======== EXTRACTED ENTRIES ========

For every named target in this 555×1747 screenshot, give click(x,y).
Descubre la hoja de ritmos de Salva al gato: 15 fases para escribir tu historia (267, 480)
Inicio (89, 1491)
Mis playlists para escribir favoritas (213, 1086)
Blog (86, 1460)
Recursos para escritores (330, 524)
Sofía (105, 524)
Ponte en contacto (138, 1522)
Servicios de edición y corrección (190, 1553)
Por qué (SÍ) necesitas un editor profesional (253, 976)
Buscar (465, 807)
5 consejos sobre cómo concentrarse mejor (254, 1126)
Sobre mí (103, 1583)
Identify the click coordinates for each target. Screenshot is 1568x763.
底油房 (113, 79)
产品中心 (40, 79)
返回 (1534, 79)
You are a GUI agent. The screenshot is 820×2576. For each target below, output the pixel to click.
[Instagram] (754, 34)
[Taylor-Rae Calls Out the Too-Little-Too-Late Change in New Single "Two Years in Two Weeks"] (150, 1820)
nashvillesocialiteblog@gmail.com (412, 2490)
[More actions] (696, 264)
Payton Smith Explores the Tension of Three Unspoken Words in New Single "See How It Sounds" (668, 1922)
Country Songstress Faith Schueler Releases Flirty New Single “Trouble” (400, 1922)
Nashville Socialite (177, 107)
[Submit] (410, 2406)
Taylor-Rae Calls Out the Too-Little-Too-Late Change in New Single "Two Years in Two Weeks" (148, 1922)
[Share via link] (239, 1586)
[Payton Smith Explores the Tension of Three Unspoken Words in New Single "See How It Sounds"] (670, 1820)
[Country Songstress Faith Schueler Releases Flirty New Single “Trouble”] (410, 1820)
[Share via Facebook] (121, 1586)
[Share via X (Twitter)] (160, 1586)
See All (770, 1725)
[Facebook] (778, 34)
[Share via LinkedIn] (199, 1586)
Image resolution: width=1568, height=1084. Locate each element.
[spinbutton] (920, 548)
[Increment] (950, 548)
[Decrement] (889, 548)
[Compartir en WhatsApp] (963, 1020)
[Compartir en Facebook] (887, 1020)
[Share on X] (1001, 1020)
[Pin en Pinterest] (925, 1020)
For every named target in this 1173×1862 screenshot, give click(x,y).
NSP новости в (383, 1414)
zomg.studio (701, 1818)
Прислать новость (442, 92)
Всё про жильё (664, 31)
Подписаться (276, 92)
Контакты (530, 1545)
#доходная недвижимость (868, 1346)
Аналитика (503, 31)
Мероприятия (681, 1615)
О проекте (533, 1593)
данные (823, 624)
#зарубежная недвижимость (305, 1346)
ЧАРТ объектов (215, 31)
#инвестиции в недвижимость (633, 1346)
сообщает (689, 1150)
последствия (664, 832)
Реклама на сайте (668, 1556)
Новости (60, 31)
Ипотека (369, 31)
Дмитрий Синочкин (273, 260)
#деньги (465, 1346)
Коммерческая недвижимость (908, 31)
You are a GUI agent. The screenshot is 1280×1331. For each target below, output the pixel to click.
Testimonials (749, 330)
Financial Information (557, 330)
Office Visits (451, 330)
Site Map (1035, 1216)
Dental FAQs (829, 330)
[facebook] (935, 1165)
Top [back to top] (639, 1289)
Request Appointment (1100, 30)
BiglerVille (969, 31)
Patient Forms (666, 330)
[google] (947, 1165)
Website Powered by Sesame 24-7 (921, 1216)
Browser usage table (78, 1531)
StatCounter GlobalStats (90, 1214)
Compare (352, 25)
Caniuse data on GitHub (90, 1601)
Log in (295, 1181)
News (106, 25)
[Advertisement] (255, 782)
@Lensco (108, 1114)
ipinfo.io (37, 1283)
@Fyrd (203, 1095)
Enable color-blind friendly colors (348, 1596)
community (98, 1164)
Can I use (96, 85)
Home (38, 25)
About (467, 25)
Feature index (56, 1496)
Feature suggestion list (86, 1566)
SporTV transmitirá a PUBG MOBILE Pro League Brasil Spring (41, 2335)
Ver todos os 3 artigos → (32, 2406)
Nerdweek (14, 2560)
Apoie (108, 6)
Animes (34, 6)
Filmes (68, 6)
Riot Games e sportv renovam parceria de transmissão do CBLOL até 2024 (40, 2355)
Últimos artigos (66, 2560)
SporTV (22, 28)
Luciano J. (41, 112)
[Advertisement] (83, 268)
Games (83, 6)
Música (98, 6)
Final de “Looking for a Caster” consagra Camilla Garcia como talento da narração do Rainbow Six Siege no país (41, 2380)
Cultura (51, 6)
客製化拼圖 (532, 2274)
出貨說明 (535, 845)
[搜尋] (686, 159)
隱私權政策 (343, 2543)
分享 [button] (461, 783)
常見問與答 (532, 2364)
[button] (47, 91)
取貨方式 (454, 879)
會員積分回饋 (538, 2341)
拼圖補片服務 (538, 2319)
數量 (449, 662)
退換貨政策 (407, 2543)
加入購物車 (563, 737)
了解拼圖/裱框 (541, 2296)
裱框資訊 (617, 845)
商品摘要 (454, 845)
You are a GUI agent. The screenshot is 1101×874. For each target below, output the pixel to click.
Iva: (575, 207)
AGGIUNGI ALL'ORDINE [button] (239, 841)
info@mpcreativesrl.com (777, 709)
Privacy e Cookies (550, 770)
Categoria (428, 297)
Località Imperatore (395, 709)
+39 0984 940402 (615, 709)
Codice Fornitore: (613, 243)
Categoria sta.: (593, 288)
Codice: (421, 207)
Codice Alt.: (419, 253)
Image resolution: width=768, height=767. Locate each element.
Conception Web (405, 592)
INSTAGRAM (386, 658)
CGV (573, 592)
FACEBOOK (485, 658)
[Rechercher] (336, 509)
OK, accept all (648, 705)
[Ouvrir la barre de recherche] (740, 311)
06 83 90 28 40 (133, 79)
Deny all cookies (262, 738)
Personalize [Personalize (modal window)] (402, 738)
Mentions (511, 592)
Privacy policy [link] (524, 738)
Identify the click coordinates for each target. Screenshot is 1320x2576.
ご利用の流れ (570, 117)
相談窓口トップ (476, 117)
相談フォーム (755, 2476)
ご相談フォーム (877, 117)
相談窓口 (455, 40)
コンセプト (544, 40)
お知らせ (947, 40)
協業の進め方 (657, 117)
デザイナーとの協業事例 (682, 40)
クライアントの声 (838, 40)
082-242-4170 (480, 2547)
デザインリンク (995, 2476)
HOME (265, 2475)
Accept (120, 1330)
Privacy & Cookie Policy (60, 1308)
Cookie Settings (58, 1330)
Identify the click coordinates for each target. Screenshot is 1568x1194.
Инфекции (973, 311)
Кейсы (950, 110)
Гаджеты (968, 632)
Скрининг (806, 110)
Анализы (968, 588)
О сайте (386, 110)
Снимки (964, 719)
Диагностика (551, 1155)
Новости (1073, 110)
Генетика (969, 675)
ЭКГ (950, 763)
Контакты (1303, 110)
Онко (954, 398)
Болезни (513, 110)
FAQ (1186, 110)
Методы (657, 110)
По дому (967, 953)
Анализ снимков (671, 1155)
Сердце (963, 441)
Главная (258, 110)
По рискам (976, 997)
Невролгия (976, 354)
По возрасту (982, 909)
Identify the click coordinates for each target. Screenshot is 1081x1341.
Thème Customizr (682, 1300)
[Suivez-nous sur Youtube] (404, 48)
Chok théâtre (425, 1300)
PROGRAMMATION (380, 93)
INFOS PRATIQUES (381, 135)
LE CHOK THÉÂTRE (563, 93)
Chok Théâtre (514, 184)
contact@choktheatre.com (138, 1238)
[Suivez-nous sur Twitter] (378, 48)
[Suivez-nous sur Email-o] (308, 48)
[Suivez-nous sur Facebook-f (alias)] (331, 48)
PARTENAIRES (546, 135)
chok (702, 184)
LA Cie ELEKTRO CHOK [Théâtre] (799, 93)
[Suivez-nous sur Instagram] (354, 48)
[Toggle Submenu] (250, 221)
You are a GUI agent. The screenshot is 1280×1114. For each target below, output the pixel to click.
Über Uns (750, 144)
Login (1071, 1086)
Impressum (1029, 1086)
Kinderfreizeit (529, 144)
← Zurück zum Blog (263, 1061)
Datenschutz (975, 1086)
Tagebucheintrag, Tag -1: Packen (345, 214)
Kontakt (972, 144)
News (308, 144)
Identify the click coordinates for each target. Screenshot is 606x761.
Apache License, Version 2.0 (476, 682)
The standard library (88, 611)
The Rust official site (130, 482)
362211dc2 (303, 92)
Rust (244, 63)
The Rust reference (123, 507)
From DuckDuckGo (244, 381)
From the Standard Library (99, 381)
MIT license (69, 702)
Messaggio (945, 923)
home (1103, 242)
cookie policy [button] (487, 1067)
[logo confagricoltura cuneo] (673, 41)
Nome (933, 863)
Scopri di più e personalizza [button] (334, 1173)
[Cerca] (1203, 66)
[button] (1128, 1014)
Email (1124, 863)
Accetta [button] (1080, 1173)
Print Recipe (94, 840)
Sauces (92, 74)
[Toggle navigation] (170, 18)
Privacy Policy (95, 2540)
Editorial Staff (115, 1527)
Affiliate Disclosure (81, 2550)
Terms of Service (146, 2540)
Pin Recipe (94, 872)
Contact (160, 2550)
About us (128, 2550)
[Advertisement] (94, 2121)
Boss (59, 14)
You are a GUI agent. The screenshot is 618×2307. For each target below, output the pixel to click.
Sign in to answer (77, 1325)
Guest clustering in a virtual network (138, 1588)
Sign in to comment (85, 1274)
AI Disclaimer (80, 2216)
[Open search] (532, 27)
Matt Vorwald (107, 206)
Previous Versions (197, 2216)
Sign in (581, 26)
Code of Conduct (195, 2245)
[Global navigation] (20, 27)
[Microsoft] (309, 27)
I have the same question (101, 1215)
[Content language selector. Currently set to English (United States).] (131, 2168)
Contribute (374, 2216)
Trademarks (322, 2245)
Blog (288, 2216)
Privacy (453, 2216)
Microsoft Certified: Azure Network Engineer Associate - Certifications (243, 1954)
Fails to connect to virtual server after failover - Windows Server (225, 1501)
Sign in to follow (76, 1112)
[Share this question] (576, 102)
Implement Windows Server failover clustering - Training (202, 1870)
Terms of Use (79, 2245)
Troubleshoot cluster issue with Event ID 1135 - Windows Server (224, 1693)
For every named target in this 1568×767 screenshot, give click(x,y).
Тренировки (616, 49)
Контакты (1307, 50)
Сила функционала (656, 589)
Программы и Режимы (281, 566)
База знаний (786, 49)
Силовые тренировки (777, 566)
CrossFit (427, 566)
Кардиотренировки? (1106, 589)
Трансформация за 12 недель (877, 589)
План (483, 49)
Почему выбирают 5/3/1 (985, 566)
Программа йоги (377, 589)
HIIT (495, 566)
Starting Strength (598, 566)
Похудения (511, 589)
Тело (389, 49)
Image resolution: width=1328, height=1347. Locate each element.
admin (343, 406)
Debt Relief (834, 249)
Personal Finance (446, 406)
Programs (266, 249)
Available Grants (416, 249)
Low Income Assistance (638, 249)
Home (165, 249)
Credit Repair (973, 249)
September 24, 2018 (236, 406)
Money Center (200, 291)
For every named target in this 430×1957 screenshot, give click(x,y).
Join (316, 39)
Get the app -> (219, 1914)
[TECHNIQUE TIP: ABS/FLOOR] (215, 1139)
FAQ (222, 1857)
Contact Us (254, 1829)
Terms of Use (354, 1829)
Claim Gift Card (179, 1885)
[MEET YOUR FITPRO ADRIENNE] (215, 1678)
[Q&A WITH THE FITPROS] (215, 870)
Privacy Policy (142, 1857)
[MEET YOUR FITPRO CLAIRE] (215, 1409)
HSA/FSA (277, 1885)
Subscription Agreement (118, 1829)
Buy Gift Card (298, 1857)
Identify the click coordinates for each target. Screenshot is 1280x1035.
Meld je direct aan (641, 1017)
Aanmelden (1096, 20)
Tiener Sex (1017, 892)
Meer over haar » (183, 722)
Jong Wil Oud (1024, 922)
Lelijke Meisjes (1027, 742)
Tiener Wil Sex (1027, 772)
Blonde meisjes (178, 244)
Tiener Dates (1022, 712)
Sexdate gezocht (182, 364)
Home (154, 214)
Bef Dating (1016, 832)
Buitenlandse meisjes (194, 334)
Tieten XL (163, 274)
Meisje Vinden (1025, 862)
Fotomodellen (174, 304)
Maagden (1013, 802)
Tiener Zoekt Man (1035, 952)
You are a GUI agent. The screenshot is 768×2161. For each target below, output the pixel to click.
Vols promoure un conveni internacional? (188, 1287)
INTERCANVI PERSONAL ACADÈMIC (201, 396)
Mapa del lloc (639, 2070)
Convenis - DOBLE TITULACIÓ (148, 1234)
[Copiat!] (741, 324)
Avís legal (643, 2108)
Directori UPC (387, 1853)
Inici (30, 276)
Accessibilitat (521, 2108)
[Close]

========

Rewrite everything from the line containing "Скрининг (806, 110)" down to the line containing "Thème Customizr (682, 1300)", replacing "Сердце" with "Кардиология" and leaving the rest of those lines unchanged.

» SOLUTION TO THIS EXERCISE
Скрининг (806, 110)
Анализы (968, 588)
О сайте (386, 110)
Снимки (964, 719)
Диагностика (551, 1155)
Новости (1073, 110)
Генетика (969, 675)
ЭКГ (950, 763)
Контакты (1303, 110)
Онко (954, 398)
Болезни (513, 110)
FAQ (1186, 110)
Методы (657, 110)
По дому (967, 953)
Анализ снимков (671, 1155)
Кардиология (963, 441)
Главная (258, 110)
По рискам (976, 997)
Невролгия (976, 354)
По возрасту (982, 909)
Identify the click coordinates for each target. Screenshot is 1081x1341.
Thème Customizr (682, 1300)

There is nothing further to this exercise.